§ **Extrait du texte**:
"""

10/04/2023 3953 visiteurs 9.0/10 (1 note)

L e regard porté sur les handicaps pose encore problème. Leur multitude fait face au mutisme médiatique et aux idées reçues. Pour lutter contre ça, Yann Dégruel décide de consacrer un album entier à son expérience en tant qu'aidant, car malheureusement, seules les personnes concernées au premier chef peuvent trouver les mots justes pour en parler.

Dans ce récit autobiographique, Yann se trouve dans une situation financière difficile, comme de nombreux jeunes auteurs de bandes dessinées. De bouche à oreille, il trouve un travail de veilleur de nuit dans une structure associative s'occupant d'enfants et de jeunes atteints de TSA (trouble du spectre autistique) et de polyhandicap. À leur contact, le personnage principal va découvrir ce monde hors norme avec tout ce qu'il comporte de joies, de peines et d'extraordinaire.

Le dessinateur se livre sans filtre dans ce roman graphique. Il a travaillé dans cette structure de 2016 à 2019. Il en ressort changé, mûri et fatigué. La charge mentale qui pèse sur les aidants et le peu de personnel encadrant est admirablement évoquée. Il n'hésite pas à montrer ses moments de réussite et, surtout, ses épisodes de doutes et d'erreurs. Il interroge également le regard porté par les valides et les bienpensants, lors des scènes où il retrouve ses amis ou ses collègues dessinateurs. D'ailleurs, Yann Dégruel partage un émouvant souvenir d'un passage au festival de la bande dessinée d'Angoulême.

"""

§ **Travail demandé**:
- a) Recopiez tel quel le passage de la critique de l'album de Yann Dégruel situé entre « 10/04/2023 3953 visiteurs » et « pour en parler. », ces deux bornes comprises.
- b) D'après la critique de l'album de Yann Dégruel, pourquoi l'auteur consacre-t-il un album entier à son expérience d'aidant ? Répondez en une à trois phrases.

§ **Extraits de données**:
"""

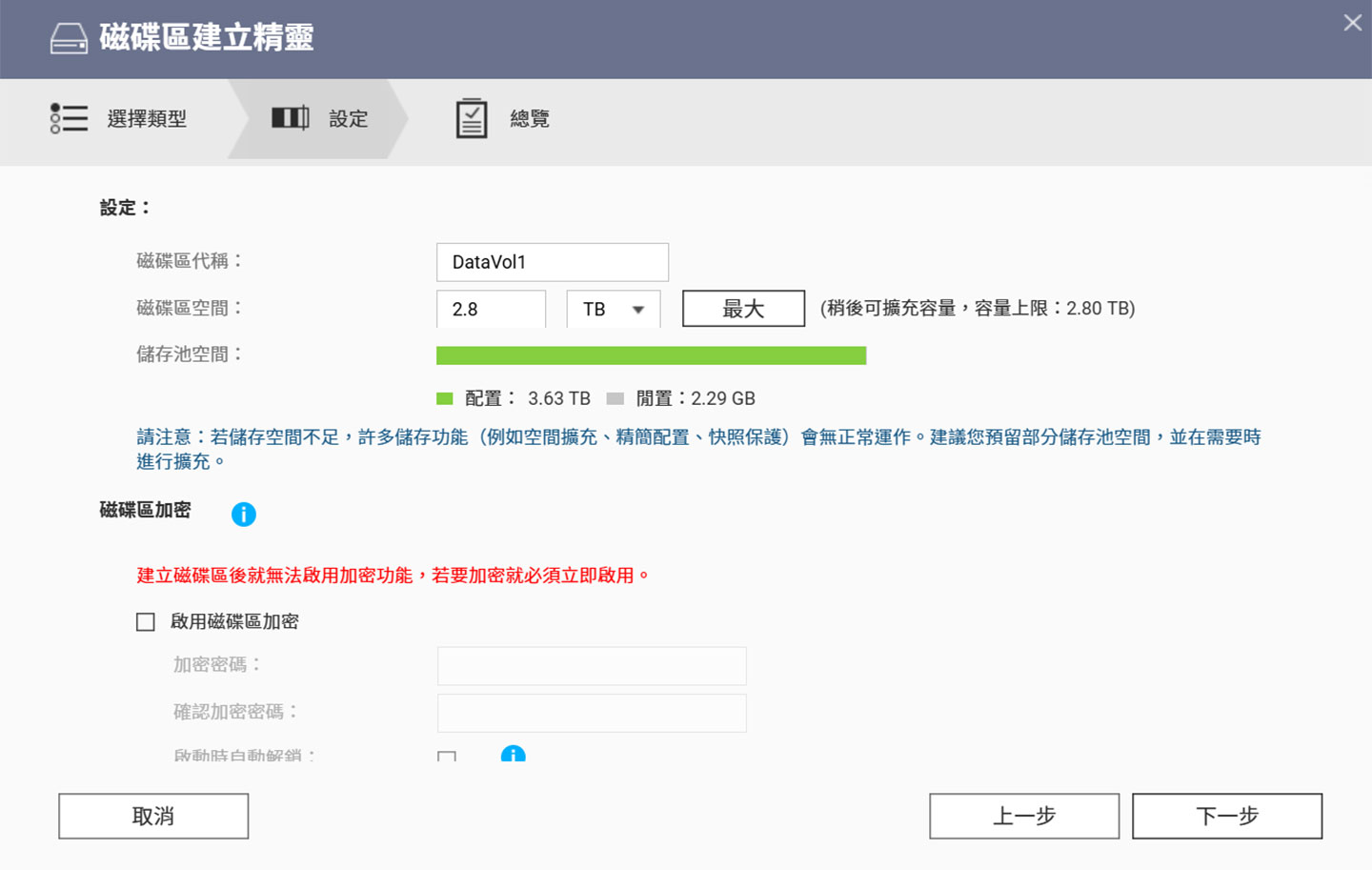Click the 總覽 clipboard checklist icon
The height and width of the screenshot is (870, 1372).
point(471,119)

"""
"""

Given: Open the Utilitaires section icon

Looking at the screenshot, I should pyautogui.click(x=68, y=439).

"""
"""

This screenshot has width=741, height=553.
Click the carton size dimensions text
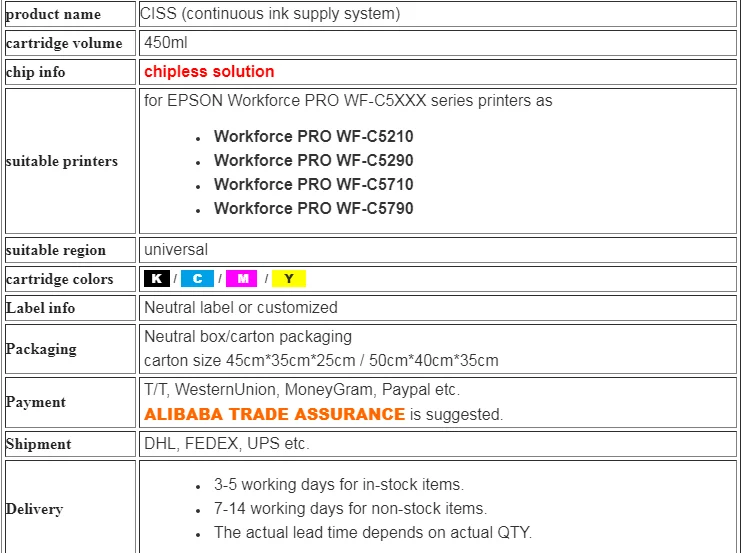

"""

§ **Résultats obtenus**:
- a)
10/04/2023 3953 visiteurs 9.0/10 (1 note)

L e regard porté sur les handicaps pose encore problème. Leur multitude fait face au mutisme médiatique et aux idées reçues. Pour lutter contre ça, Yann Dégruel décide de consacrer un album entier à son expérience en tant qu'aidant, car malheureusement, seules les personnes concernées au premier chef peuvent trouver les mots justes pour en parler.

- b) Yann Dégruel veut lutter contre le mutisme médiatique et les idées reçues qui entourent les handicaps. Il raconte sa propre expérience d'aidant, car seules les personnes concernées au premier chef peuvent trouver les mots justes pour en parler.